— Written request —
Copy out the lines of the listing starting at the line containing "will click(x=24, y=44)." and ending at the line containing "Looking at the screenshot, I should 351,140.", with both of those lines included. Reproduce them exactly and give nothing else.

— Excerpted data —
* * * * *
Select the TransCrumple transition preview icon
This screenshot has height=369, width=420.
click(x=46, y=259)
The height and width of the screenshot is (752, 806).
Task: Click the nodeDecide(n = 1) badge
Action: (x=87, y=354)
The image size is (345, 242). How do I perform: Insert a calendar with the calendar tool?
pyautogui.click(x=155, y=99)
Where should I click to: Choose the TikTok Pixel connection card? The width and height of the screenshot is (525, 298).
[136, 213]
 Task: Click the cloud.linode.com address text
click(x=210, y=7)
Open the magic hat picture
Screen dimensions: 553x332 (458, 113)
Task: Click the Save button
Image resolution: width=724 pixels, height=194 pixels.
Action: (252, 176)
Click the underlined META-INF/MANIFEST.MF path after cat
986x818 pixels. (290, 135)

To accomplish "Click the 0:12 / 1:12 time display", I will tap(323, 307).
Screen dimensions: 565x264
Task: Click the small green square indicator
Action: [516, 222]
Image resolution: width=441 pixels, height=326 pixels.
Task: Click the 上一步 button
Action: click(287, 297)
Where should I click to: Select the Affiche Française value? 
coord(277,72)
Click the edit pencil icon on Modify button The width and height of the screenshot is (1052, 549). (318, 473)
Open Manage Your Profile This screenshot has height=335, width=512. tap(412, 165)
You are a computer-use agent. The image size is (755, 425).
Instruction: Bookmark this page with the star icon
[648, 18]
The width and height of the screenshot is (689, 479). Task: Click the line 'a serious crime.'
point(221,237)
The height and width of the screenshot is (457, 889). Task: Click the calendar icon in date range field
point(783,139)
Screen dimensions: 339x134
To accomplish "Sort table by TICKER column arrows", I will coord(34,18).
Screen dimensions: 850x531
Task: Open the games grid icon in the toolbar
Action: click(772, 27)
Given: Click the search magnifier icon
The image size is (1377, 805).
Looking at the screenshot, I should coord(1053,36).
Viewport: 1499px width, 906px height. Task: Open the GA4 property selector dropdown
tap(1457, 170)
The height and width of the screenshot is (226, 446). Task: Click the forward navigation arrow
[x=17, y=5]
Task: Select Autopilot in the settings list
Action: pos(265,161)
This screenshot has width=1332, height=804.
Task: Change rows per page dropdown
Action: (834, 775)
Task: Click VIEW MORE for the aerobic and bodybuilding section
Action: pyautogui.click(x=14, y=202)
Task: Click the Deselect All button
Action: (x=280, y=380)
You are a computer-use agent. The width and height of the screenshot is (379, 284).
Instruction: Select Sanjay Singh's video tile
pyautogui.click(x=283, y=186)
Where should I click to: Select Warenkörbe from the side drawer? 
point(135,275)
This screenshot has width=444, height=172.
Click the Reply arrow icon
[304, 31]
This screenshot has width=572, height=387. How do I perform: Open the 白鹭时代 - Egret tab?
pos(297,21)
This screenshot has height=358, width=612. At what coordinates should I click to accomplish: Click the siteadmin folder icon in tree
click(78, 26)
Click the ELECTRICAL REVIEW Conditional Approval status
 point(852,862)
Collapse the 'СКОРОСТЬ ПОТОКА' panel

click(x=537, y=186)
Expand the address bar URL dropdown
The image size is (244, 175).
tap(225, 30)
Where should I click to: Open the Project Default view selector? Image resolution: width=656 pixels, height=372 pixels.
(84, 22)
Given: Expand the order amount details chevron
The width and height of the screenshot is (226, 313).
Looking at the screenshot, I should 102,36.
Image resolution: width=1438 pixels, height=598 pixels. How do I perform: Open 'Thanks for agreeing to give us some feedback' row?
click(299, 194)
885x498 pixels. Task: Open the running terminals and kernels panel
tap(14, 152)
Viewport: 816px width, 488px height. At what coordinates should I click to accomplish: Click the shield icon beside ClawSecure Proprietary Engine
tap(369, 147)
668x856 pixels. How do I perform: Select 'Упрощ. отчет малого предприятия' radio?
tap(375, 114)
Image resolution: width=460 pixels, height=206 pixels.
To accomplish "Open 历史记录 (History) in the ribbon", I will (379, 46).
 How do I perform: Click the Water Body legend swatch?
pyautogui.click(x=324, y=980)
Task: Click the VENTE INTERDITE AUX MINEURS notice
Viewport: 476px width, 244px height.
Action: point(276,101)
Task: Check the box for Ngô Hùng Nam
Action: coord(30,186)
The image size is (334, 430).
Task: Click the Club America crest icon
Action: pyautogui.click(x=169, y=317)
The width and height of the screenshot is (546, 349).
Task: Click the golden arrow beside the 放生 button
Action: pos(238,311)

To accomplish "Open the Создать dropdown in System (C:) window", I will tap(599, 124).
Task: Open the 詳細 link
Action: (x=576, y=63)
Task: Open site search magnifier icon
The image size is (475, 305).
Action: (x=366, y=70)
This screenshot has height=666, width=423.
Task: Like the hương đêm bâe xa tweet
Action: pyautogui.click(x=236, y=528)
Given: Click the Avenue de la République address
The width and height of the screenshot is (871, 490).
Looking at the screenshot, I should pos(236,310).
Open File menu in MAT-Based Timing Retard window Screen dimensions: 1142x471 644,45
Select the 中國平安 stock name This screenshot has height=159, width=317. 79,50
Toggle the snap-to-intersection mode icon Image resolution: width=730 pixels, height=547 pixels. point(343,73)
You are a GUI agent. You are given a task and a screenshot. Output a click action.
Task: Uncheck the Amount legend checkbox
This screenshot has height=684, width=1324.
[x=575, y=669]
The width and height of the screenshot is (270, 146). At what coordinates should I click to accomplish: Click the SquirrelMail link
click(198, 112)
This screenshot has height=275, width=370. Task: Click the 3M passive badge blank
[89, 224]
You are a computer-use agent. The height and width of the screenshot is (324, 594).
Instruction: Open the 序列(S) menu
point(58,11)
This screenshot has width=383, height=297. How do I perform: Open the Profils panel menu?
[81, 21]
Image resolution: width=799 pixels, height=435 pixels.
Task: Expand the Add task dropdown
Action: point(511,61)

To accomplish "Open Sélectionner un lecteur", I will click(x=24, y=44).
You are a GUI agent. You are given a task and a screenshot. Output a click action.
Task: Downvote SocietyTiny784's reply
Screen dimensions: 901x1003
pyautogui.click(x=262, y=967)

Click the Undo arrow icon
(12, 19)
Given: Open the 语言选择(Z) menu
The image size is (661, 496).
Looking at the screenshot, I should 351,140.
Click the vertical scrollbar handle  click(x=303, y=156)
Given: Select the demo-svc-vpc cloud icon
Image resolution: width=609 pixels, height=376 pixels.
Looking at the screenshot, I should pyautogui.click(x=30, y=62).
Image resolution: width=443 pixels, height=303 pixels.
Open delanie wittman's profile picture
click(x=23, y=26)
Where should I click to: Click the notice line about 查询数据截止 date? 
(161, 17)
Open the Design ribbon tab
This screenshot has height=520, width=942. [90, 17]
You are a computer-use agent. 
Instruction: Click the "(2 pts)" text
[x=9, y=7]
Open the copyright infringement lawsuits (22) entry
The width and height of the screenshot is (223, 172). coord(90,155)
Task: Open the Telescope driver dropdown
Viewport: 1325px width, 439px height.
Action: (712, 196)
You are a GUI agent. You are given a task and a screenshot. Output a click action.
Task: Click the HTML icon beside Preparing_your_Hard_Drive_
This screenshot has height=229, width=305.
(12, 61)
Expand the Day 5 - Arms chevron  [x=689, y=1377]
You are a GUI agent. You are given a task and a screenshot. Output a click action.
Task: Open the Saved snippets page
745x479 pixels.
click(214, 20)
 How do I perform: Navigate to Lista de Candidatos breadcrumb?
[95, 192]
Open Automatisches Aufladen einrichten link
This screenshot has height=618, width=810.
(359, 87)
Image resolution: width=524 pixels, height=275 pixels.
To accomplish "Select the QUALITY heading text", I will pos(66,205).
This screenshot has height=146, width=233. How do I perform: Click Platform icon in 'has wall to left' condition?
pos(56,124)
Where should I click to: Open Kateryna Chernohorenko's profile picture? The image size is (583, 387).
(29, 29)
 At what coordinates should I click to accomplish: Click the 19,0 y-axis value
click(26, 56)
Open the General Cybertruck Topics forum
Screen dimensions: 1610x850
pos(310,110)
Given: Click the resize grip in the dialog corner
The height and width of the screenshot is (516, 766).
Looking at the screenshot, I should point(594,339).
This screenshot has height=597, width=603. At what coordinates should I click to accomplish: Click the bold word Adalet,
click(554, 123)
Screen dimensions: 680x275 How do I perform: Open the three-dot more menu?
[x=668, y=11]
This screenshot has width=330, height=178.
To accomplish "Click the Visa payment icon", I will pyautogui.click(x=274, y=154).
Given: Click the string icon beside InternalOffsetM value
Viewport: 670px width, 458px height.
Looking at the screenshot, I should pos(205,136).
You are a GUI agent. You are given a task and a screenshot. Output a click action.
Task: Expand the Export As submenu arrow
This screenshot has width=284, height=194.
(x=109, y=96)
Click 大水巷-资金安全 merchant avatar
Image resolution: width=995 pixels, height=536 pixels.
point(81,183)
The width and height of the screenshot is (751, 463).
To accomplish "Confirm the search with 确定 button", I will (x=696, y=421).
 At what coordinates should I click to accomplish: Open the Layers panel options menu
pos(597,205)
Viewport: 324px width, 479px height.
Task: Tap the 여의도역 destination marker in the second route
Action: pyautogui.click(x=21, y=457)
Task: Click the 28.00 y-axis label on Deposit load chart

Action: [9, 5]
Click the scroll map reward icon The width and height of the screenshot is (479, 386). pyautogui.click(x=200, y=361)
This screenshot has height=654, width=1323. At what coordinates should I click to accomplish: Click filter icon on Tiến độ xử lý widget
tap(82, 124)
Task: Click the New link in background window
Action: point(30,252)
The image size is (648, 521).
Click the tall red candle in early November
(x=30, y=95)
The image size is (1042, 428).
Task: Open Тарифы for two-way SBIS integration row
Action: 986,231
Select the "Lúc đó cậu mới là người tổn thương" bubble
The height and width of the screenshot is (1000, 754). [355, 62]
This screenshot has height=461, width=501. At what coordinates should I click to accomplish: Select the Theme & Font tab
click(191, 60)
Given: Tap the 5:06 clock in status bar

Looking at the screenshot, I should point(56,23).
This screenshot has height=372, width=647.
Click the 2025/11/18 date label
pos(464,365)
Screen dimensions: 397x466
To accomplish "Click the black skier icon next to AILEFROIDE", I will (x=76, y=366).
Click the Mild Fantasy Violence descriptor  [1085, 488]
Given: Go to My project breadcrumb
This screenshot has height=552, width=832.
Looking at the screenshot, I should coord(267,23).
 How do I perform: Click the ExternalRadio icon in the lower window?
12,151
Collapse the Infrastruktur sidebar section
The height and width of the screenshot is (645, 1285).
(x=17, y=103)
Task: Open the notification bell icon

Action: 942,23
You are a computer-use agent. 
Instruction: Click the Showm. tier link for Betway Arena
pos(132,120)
* * * * *
— Response to the task —
To accomplish "Open Sélectionner un lecteur", I will click(x=24, y=44).
You are a GUI agent. You are given a task and a screenshot. Output a click action.
Task: Downvote SocietyTiny784's reply
Screen dimensions: 901x1003
pyautogui.click(x=262, y=967)

Click the Undo arrow icon
(12, 19)
Given: Open the 语言选择(Z) menu
The image size is (661, 496).
Looking at the screenshot, I should 351,140.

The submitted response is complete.